What happened to Loya’s phone

The Caravan report quoted Loya’s sister Biyani saying that their father found out about his son’s death from Ishwar Baheti, whom Biyani described as a Rashtriya Swayamsevak Sangh worker. Another of Loya’s sisters, Savita Mandhane, said Baheti somehow knew that she was in another hospital in Latur, and came there to tell her about the judge’s death. Biyani also said that the family got Loya’s phone back only two or three days after his death, and that it was returned not by the police or even Prashant Rathi, the man who signed the post-mortem report on behalf of the family, but by Baheti. Biyani said that all data on the phone had been deleted, including an SMS telling him to “stay safe from these people”.

Scroll.in found that, according to the judge’s uncle Shrinivas Loya, Baheti, who runs a medical shop in Latur, was well known to Brijgopal Loya. He also did not seem to be an RSS worker, and those who know his family said they are known to be close to the Congress.

Despite those contradictions from the original story, it is still unclear how Baheti knew where Mandhane was, how he got Loya’s phone and why all the data on it was wiped when he handed it to the family. According to Shrishail Gaja, the investigating officer, the police did not take any of Loya’s possessions into custody. Rathi, the distant relative who coordinated matters, also said he did not handle any of Loya’s possessions. Scroll.in was unable to speak to Baheti despite several visits to his shop and multiple calls to his phone, which had been switched off.

What questions remain?

Additional reporting over the past week has filled in many of the gaps in the story, but there are still several loose ends.

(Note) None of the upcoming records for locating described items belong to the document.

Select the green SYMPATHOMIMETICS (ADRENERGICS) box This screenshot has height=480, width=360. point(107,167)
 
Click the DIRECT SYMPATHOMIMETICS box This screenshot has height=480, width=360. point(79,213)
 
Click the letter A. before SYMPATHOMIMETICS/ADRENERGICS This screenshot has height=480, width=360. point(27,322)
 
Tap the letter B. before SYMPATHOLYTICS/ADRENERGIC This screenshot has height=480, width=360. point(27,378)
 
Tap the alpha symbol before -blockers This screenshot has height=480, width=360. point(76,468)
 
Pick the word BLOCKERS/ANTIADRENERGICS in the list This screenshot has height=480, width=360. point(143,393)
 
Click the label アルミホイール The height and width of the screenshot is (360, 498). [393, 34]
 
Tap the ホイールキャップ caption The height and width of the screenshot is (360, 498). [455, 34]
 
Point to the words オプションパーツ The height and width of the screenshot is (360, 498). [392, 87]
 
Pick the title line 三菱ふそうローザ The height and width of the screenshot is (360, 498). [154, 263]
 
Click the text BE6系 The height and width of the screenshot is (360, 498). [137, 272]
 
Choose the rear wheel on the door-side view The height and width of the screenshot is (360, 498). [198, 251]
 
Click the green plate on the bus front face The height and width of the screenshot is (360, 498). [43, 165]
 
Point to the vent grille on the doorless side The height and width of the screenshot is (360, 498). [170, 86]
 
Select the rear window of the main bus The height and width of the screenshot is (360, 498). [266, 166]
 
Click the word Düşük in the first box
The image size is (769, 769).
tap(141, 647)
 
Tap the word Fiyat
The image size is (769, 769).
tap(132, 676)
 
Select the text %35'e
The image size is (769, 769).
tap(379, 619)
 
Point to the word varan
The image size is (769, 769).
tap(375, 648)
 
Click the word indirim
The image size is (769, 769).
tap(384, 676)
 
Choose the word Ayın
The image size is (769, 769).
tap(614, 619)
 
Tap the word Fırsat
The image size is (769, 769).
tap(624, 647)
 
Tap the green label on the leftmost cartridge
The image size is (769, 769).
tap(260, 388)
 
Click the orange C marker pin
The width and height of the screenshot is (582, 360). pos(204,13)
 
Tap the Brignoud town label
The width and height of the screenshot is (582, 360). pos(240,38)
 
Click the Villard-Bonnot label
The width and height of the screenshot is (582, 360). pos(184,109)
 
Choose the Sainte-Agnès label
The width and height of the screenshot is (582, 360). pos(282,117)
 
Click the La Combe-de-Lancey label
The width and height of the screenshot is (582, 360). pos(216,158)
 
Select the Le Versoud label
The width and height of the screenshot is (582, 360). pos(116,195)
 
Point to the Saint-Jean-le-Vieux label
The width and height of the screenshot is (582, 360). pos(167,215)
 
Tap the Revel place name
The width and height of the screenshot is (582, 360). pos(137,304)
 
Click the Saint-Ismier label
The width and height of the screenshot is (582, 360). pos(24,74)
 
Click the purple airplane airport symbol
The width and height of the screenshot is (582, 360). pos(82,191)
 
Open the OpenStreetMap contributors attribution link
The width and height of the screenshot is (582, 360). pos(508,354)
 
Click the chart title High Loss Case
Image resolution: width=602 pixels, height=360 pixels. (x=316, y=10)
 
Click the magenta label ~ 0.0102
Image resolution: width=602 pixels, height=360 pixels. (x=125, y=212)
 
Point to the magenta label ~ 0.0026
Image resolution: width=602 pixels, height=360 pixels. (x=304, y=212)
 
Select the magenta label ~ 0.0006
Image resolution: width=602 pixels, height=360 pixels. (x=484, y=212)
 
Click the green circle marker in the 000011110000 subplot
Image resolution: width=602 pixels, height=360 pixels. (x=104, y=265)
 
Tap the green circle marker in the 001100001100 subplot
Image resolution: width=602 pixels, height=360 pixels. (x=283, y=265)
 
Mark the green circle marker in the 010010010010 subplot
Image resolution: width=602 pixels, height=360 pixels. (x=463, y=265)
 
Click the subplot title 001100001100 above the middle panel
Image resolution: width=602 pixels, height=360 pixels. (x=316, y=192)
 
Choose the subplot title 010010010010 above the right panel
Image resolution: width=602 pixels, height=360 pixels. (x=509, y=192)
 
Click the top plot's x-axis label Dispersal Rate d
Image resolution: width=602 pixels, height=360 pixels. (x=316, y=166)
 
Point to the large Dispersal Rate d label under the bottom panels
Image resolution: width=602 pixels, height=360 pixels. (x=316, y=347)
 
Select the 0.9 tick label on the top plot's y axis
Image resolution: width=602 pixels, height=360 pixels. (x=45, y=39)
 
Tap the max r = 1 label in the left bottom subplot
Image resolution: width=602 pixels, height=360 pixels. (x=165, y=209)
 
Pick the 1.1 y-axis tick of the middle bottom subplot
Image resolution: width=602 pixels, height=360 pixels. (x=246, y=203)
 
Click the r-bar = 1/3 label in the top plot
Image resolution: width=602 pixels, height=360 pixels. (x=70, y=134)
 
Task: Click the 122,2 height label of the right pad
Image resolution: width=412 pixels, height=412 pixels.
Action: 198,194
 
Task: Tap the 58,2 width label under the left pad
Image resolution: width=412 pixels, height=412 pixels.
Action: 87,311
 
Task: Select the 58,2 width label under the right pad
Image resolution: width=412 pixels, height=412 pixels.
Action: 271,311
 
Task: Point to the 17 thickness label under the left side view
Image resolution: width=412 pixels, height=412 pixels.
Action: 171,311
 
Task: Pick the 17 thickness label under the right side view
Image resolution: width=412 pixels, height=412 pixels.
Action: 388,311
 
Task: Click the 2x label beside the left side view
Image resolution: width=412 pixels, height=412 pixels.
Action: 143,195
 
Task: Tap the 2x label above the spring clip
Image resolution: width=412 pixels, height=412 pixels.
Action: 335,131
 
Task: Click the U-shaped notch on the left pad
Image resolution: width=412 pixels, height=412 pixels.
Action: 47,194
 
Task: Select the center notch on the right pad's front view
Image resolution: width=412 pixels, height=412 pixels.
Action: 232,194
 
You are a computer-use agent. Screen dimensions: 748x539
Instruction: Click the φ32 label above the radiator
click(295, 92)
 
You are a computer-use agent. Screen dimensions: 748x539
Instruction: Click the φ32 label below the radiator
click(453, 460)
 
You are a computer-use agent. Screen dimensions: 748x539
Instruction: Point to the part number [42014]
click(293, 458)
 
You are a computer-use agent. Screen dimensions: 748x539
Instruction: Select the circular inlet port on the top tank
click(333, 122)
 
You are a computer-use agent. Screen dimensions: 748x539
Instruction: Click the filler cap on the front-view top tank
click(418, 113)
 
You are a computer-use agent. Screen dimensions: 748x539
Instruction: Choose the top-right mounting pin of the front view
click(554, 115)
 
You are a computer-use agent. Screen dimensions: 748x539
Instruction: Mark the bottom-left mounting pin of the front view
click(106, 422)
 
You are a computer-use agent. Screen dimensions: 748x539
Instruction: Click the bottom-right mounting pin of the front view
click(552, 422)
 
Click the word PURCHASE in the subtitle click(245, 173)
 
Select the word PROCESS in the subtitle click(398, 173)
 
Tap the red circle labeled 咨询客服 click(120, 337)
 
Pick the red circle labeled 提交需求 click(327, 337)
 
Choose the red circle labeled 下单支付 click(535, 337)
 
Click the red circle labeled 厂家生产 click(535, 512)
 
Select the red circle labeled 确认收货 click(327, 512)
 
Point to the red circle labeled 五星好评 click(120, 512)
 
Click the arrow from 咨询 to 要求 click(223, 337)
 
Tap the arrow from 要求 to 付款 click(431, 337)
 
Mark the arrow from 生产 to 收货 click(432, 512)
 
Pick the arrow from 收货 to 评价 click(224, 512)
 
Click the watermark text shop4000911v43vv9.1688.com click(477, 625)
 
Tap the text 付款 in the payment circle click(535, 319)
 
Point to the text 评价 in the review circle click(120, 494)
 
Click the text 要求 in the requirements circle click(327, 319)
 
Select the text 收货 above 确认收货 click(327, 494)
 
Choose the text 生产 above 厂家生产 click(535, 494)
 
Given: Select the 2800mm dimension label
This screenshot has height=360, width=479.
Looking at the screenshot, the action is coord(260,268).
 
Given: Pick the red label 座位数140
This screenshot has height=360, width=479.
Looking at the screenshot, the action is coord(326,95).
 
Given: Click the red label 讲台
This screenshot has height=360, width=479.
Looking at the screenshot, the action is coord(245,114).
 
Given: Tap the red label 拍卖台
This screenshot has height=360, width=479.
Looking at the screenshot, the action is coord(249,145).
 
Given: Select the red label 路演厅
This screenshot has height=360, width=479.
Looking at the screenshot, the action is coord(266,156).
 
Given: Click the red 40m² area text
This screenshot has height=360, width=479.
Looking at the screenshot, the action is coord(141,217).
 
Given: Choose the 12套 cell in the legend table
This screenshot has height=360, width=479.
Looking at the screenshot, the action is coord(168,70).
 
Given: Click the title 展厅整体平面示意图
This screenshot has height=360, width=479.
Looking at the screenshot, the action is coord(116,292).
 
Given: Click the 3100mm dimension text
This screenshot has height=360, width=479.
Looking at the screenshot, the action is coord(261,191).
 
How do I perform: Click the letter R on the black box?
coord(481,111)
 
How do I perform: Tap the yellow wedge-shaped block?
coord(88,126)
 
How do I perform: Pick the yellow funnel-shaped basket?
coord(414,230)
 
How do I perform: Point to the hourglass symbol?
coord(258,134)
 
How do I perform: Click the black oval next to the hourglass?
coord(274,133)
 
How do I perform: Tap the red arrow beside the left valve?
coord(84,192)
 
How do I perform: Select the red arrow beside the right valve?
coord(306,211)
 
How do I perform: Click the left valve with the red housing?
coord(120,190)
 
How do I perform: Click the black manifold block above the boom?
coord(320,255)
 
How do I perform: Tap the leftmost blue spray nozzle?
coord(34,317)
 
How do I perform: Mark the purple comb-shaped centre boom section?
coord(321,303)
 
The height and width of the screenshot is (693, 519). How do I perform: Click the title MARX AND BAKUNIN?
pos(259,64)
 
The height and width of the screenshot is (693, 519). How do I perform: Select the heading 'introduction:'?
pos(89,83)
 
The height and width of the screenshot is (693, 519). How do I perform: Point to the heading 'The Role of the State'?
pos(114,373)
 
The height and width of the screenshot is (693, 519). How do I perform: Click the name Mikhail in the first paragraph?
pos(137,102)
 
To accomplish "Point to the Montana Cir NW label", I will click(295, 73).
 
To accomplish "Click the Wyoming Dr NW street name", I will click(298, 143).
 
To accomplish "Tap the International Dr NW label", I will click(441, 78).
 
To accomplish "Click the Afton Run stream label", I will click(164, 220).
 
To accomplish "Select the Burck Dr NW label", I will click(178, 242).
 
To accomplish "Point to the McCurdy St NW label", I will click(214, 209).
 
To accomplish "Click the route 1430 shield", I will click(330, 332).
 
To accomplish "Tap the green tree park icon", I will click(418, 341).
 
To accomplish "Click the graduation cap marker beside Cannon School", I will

  • Four judges saw Loya in his final moments: Shridhar Kulkarni and Shriram Madhusudhan Modak with whom he was staying and Vijay Kumar Barde and Rupesh Rathi, who drove him to the hospital. Why have they not spoken up yet?
  • What explains the discrepancy between the two unnamed sources who told the Caravan that Loya died before midnight and that the postmortem took place soon after, and the many other witnesses and documents that say the judge died in the morning?
  • How did Ishwar Baheti get Loya’s phone and what did he do with it?
  • What about the allegation against former Bombay High Court chief justice Mohit Shah, where he is accused of offering to bribe Loya?
  • The Supreme Court had ordered the Sohrabuddin case to be concluded under just one judge. Yet, soon after the Bharatiya Janata Party came to power in 2014, the previous judge JT Utpat is reported to have sought a transfer and was replaced by Loya. Friends and family of Loya have said he was under tremendous pressure. Could that have had a toll on his health?
  • What explains the change in mind of Anuj Loya, the judge’s son, who wrote a letter in 2015 saying anything that happened to his family would be Mohit Shah’s fault? Anuj Loya, according to The Times of India, told the current Bombay High Court chief justice that he and his family do not have suspicions about his father’s death, and apparently sent a letter to the Caravan saying the same.